Data records:
>>>>>
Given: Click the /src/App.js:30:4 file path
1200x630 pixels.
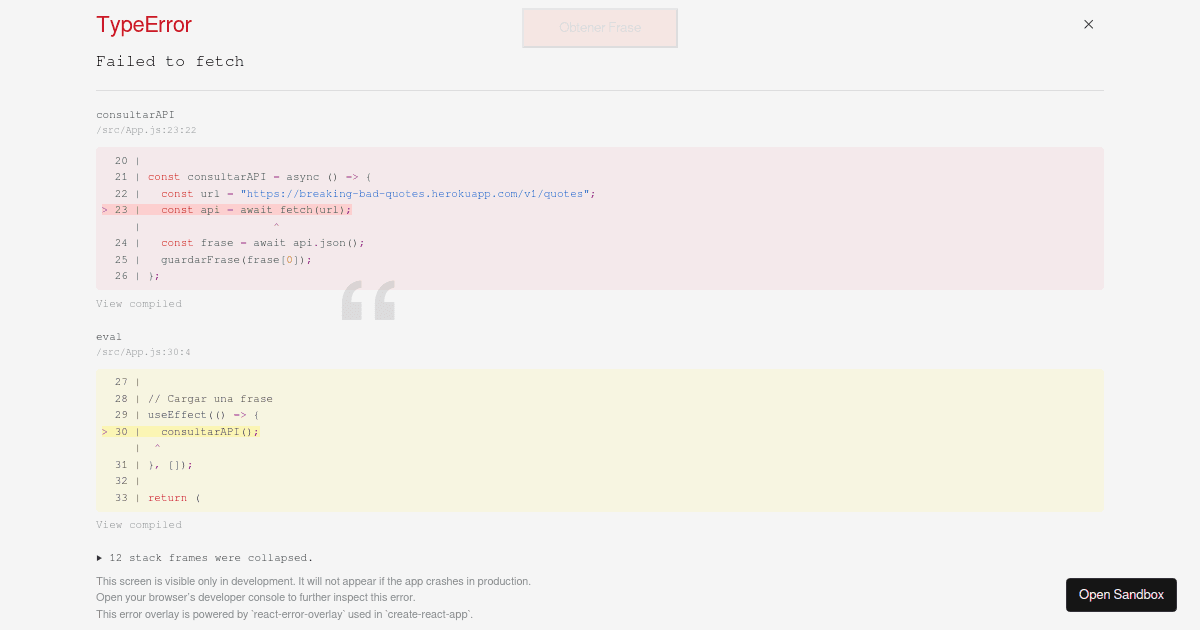Looking at the screenshot, I should (143, 351).
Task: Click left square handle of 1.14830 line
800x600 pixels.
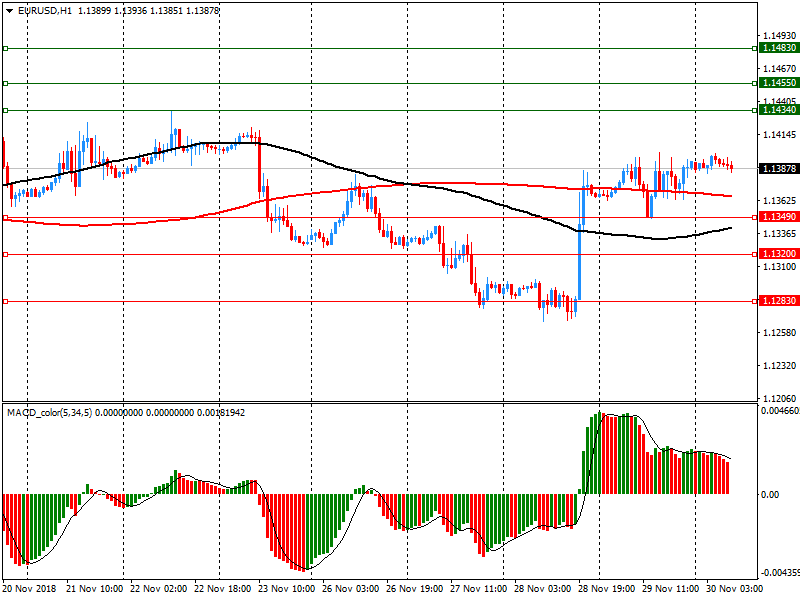Action: click(x=5, y=48)
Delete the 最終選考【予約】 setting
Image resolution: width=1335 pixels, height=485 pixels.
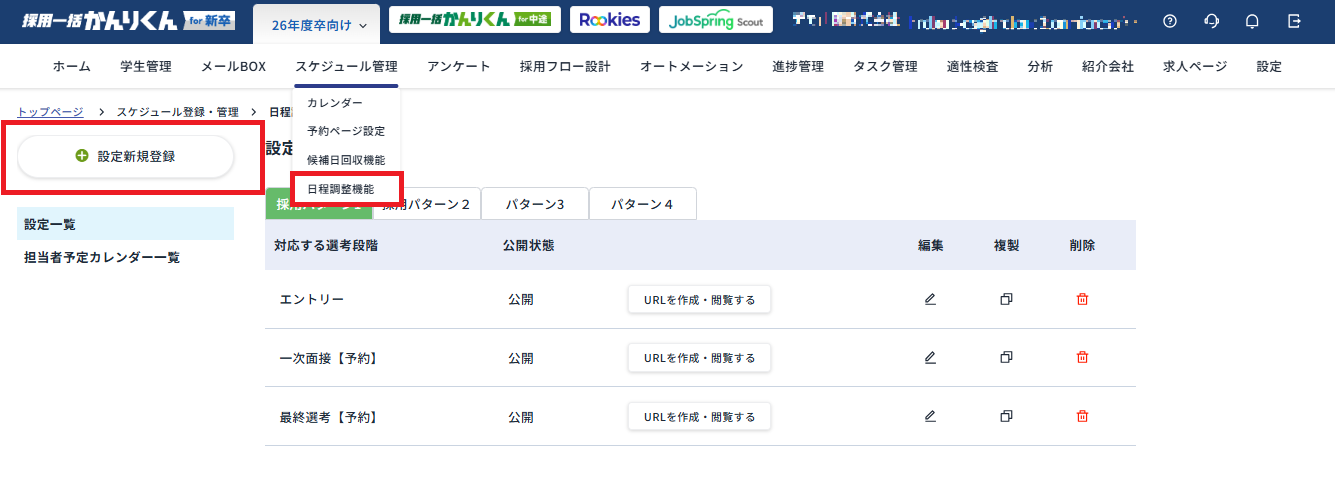[1082, 416]
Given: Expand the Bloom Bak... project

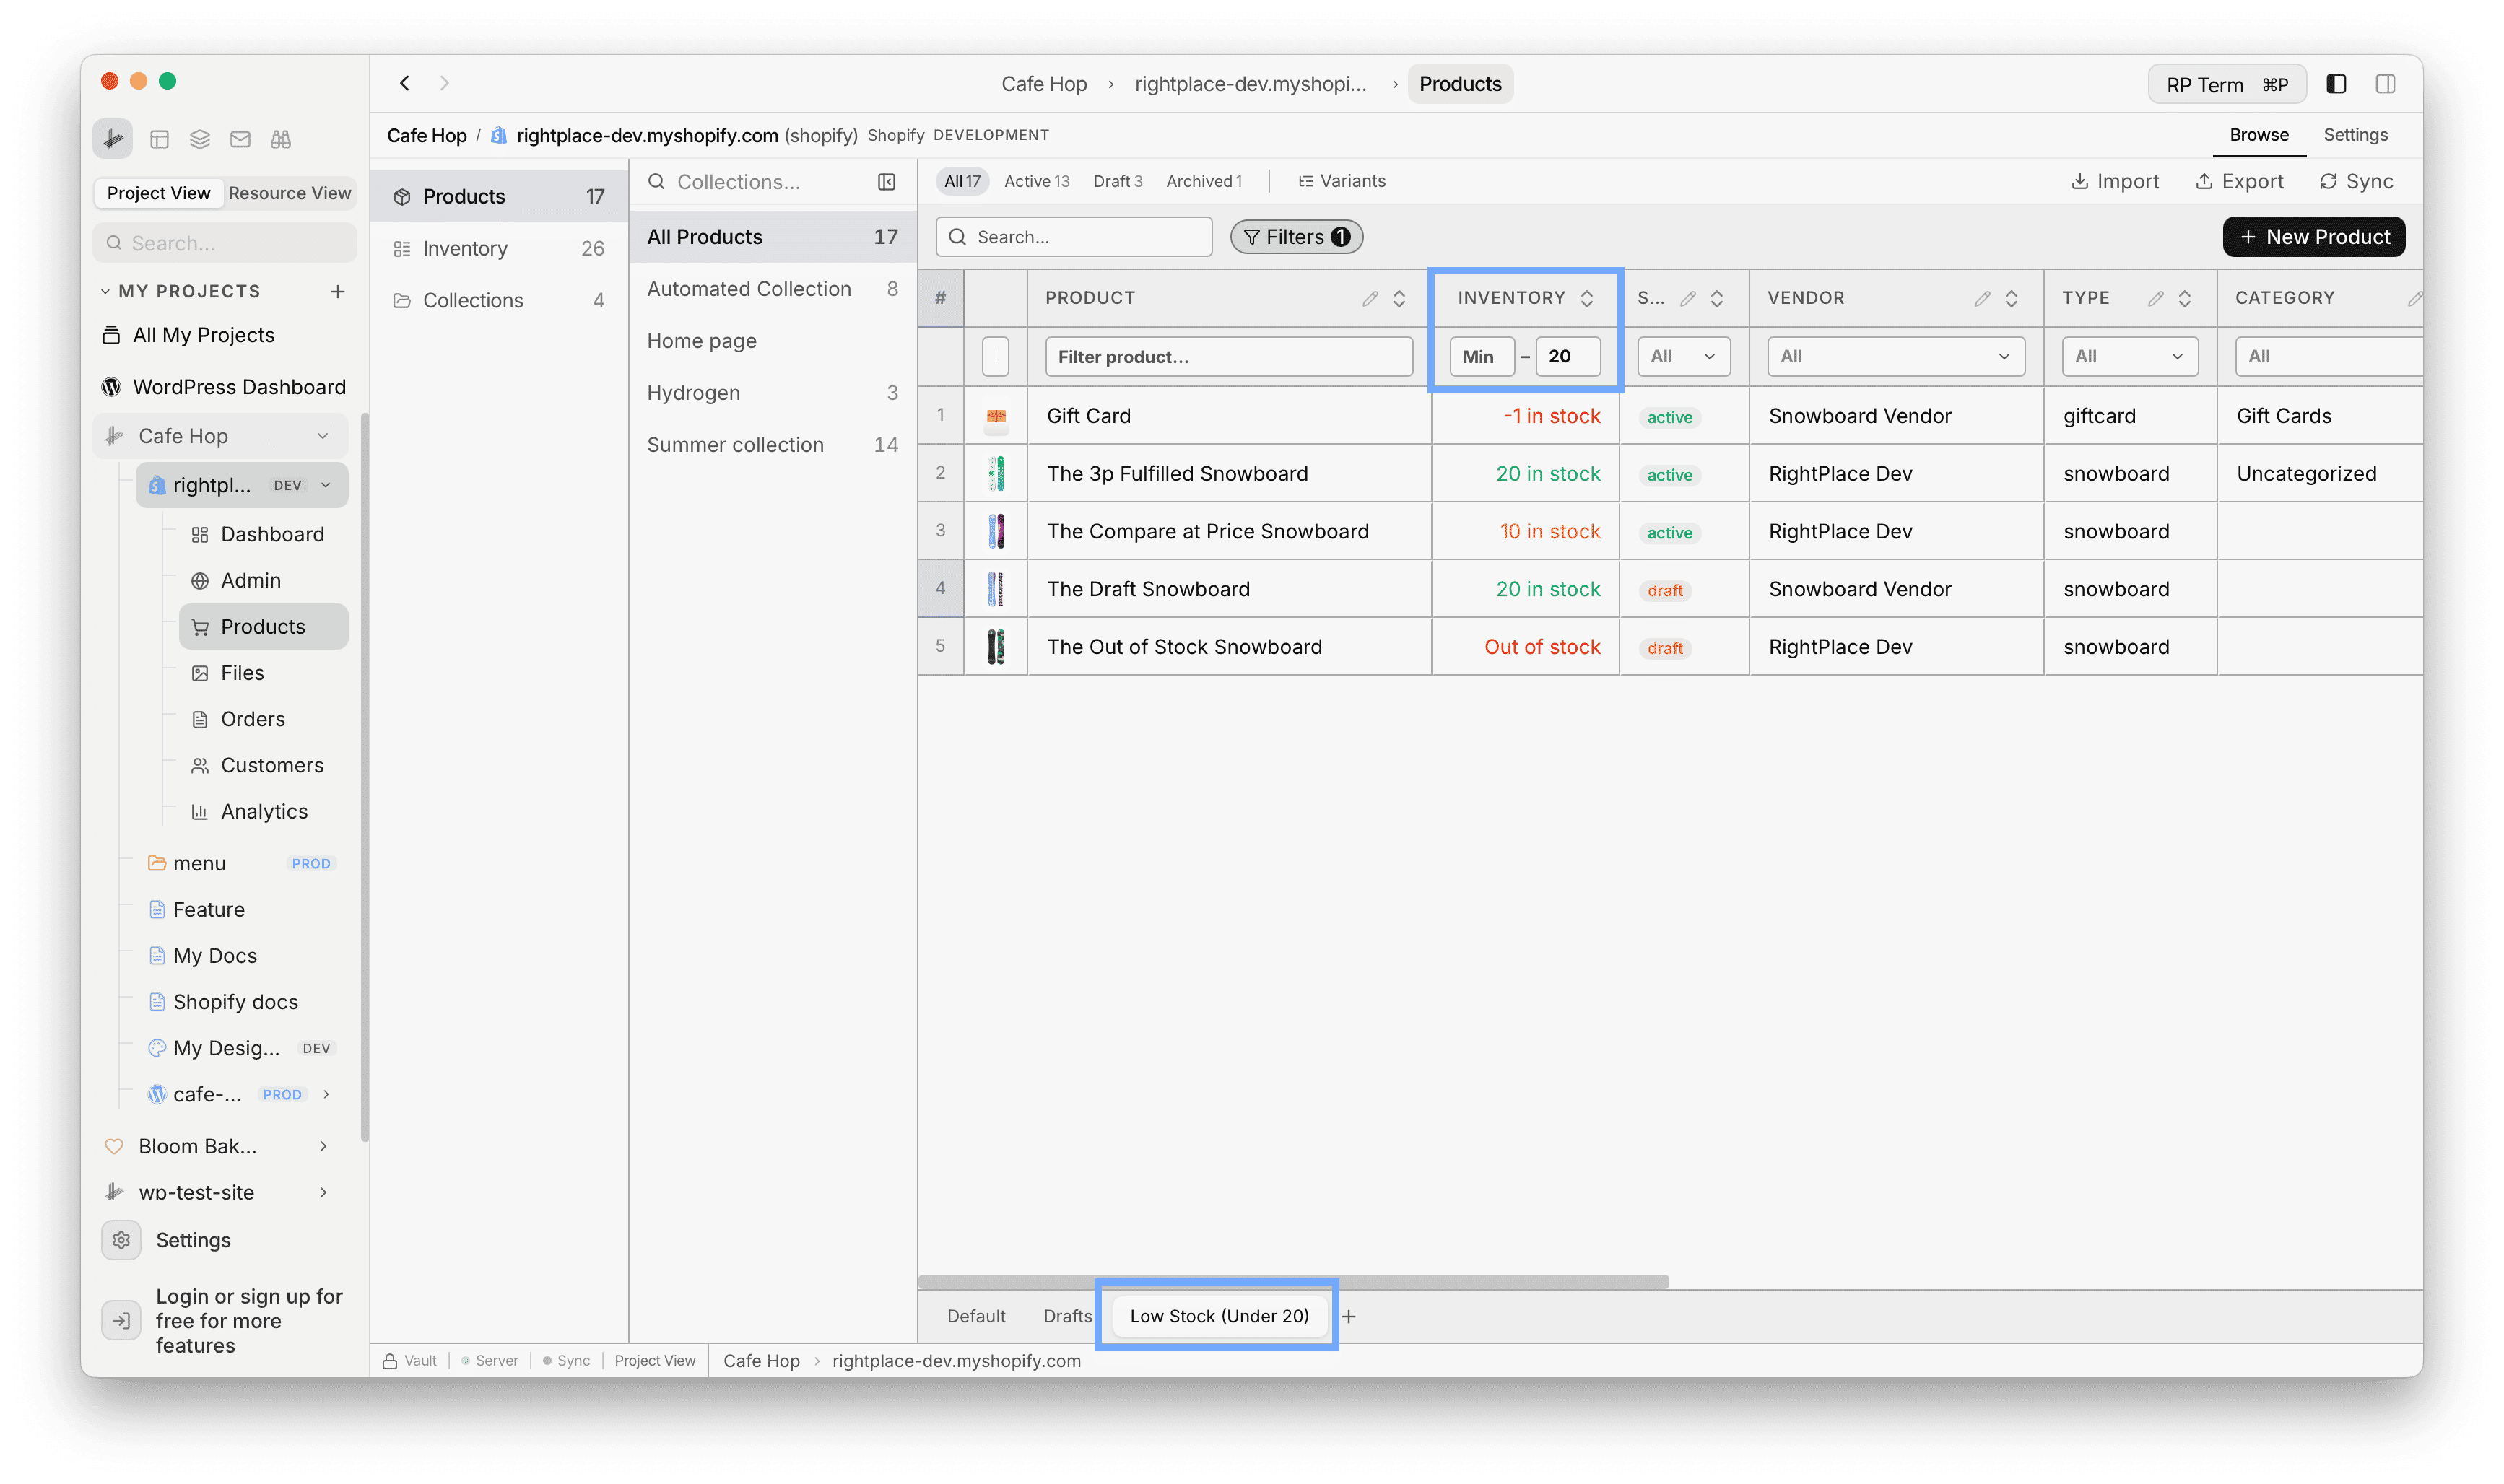Looking at the screenshot, I should pyautogui.click(x=323, y=1146).
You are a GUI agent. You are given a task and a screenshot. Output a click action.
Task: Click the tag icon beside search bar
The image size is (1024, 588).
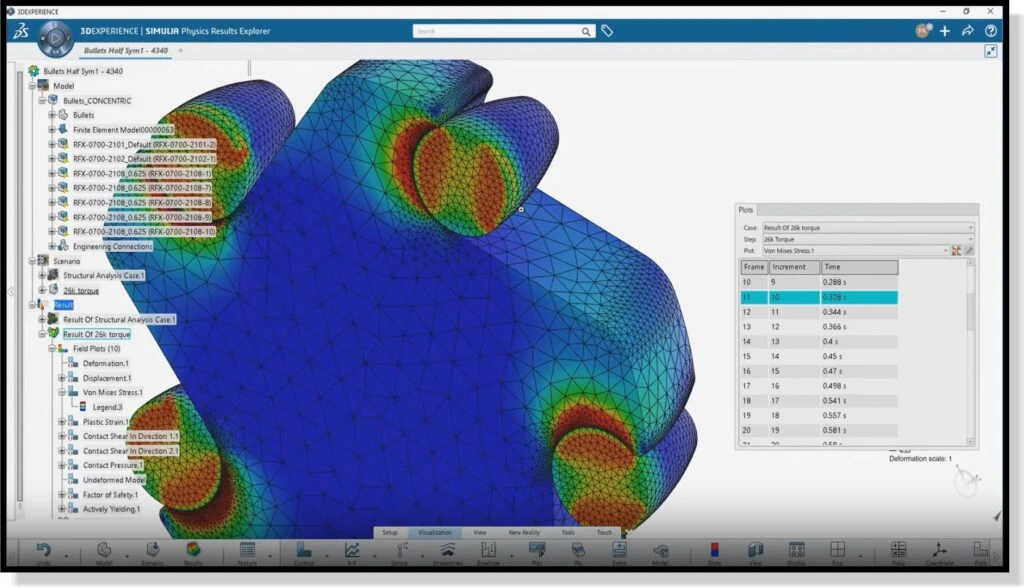click(607, 31)
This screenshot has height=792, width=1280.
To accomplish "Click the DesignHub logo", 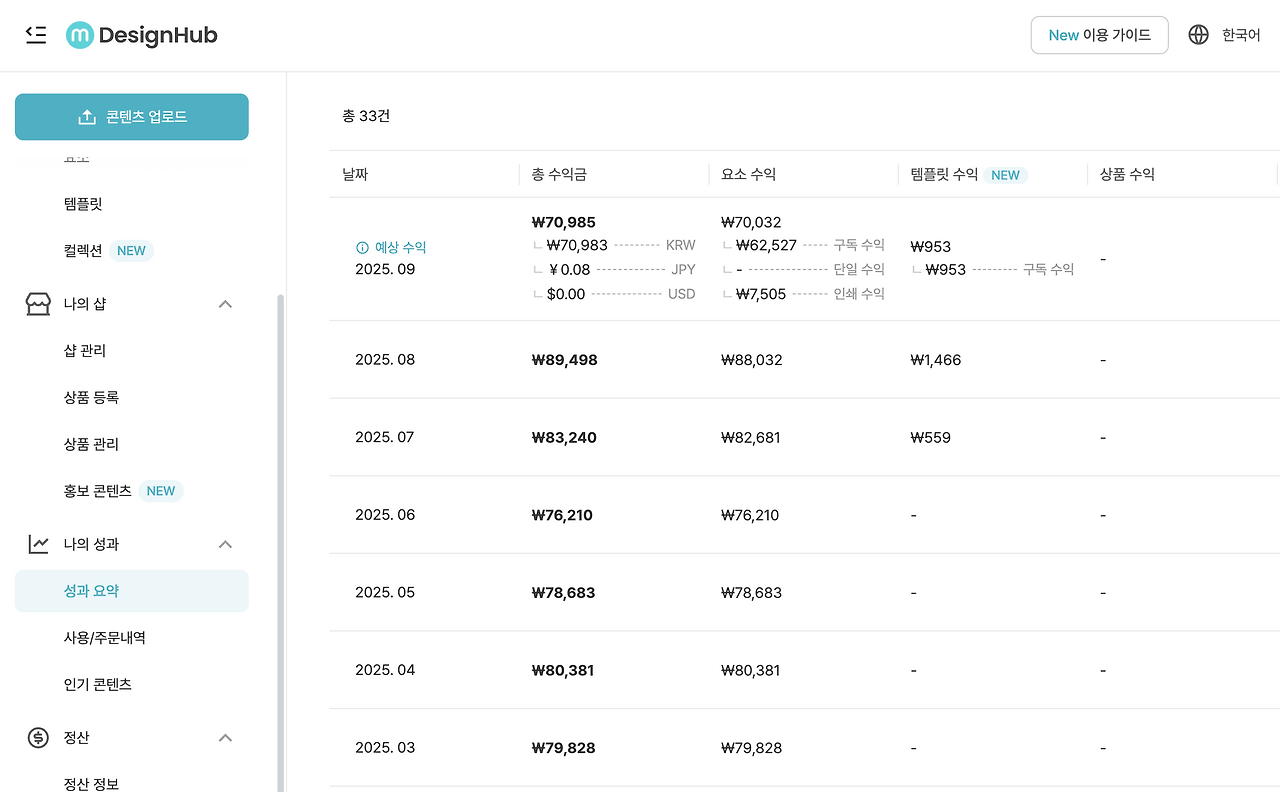I will pyautogui.click(x=141, y=35).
<<<<<
Written exercise: Rewrite the items from the start of the records up to and including the line with "should pyautogui.click(x=323, y=1146).", replacing "pixels" with "px" and leaving everything else unchanged. Leave out the pictures.

Response to the task:
Given: Click the /src/App.js:30:4 file path
1200x630 px.
Looking at the screenshot, I should (143, 351).
Task: Click left square handle of 1.14830 line
800x600 px.
Action: click(x=5, y=48)
Delete the 最終選考【予約】 setting
Image resolution: width=1335 px, height=485 px.
[1082, 416]
Given: Expand the Bloom Bak... project

Looking at the screenshot, I should pyautogui.click(x=323, y=1146).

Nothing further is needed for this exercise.